**Written task**
Copy every line of the records below word for word, omitting the pictures.

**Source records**
########
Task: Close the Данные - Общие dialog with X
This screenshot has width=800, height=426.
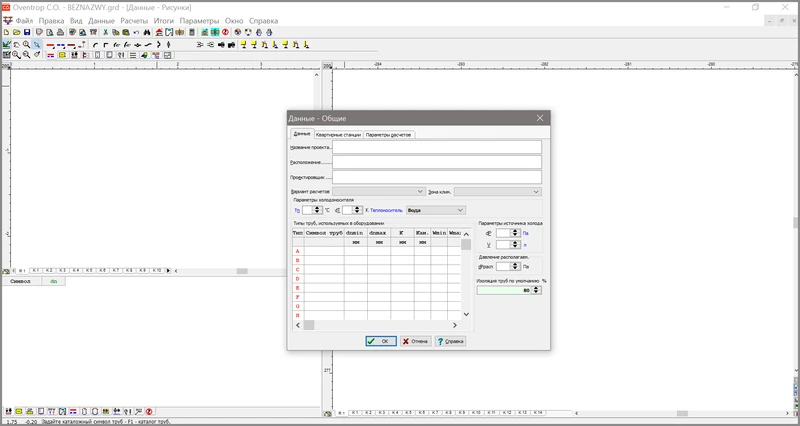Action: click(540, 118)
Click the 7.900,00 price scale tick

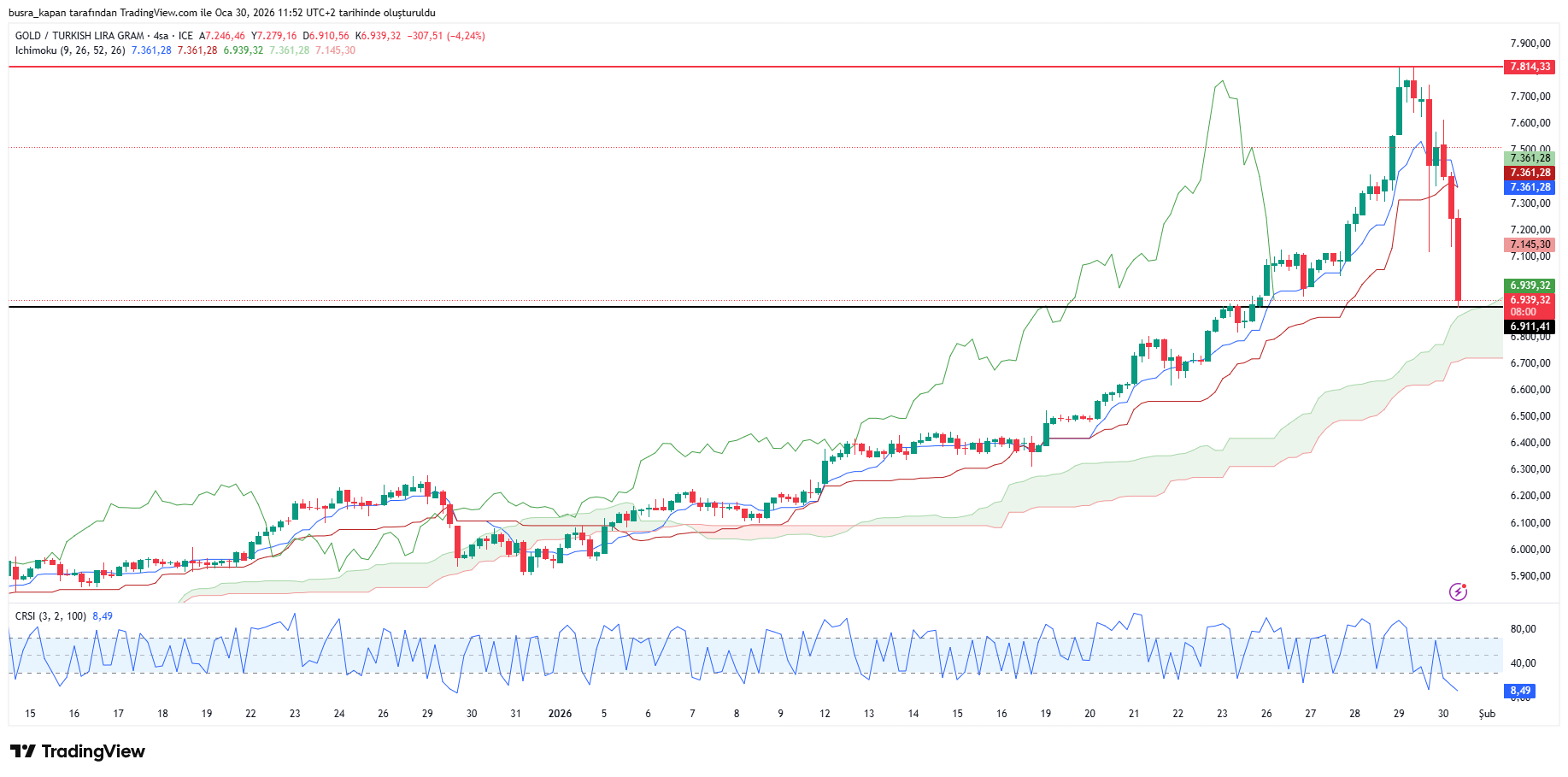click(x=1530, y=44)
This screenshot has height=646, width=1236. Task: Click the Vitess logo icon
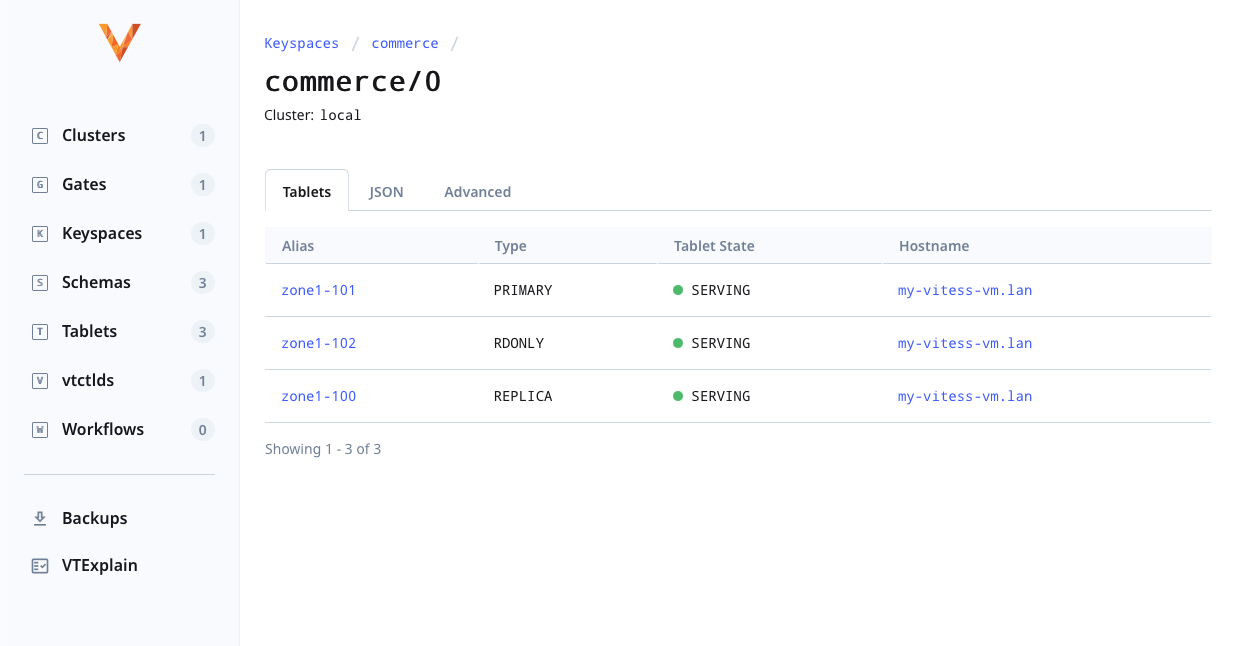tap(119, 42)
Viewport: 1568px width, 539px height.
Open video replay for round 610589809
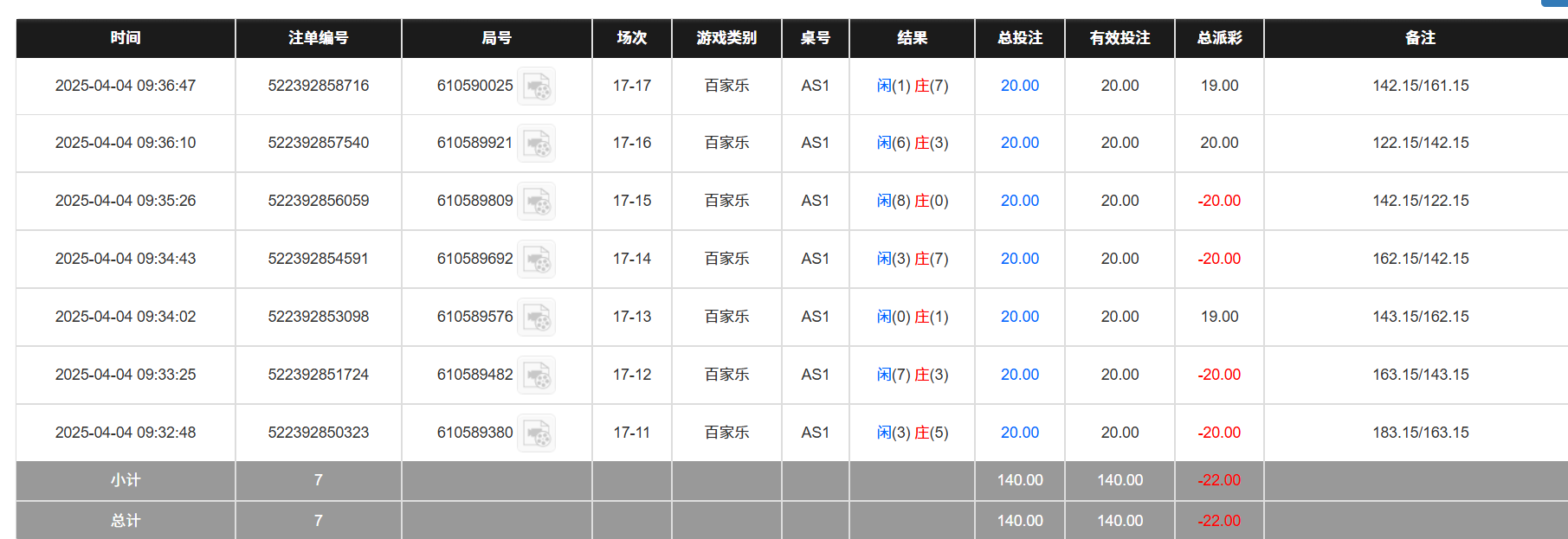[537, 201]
########
**Task result**
Task: Close the Данные - Общие dialog with X
This screenshot has width=800, height=426.
Action: click(540, 118)
Click the 7.900,00 price scale tick

click(x=1530, y=44)
This screenshot has height=646, width=1236. Task: Click the Vitess logo icon
tap(119, 42)
Viewport: 1568px width, 539px height.
Open video replay for round 610589809
[537, 201]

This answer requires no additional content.